Top of EXTRACTED MATERIAL
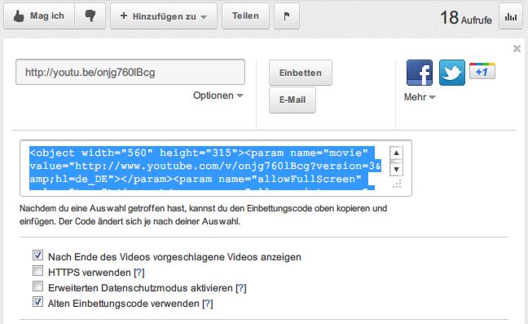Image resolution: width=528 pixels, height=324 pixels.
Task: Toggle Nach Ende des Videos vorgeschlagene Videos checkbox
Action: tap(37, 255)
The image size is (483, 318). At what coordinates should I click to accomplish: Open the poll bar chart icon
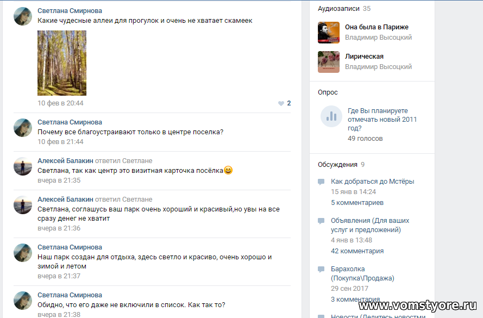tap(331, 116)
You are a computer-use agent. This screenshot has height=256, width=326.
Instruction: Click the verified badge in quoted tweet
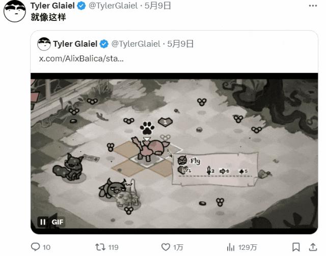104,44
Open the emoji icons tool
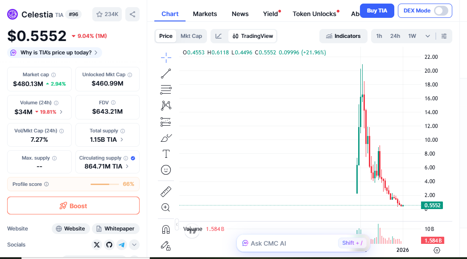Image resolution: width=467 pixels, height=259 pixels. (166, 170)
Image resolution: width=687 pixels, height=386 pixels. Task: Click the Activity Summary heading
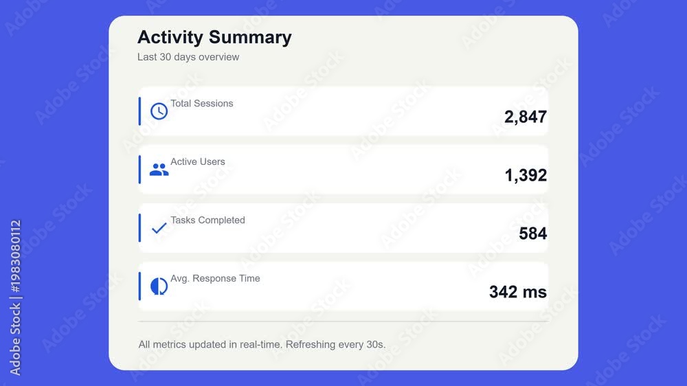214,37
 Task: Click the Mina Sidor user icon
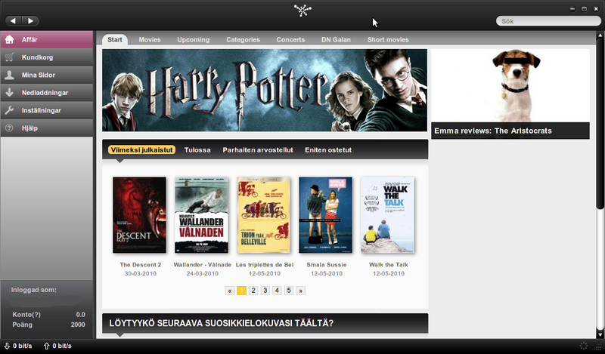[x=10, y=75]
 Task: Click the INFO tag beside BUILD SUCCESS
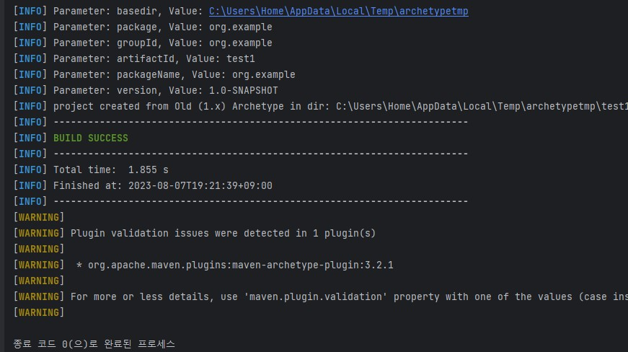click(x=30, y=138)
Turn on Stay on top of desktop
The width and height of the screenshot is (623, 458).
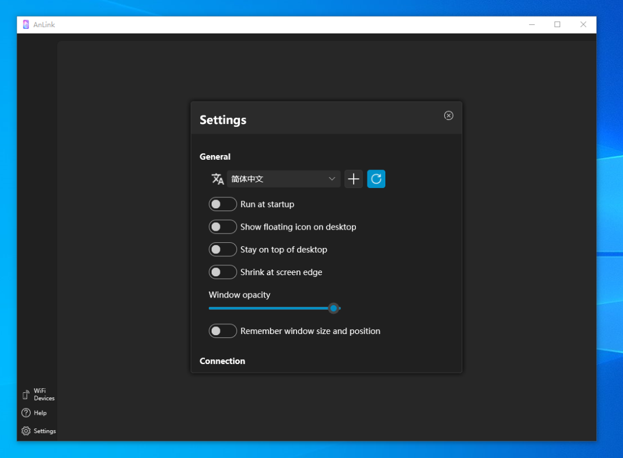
Bottom of EXTRACTED MATERIAL
Repeat exactly and only the lines from the one holding "Image resolution: width=687" through the final line of the entries; no pictures.

» **YOUR RESPONSE**
Image resolution: width=687 pixels, height=386 pixels. Task: Click the Activity Summary heading
214,37
 Task: Click the Mina Sidor user icon
[x=10, y=75]
 Task: Click the INFO tag beside BUILD SUCCESS
click(x=30, y=138)
Turn on Stay on top of desktop
The width and height of the screenshot is (623, 458).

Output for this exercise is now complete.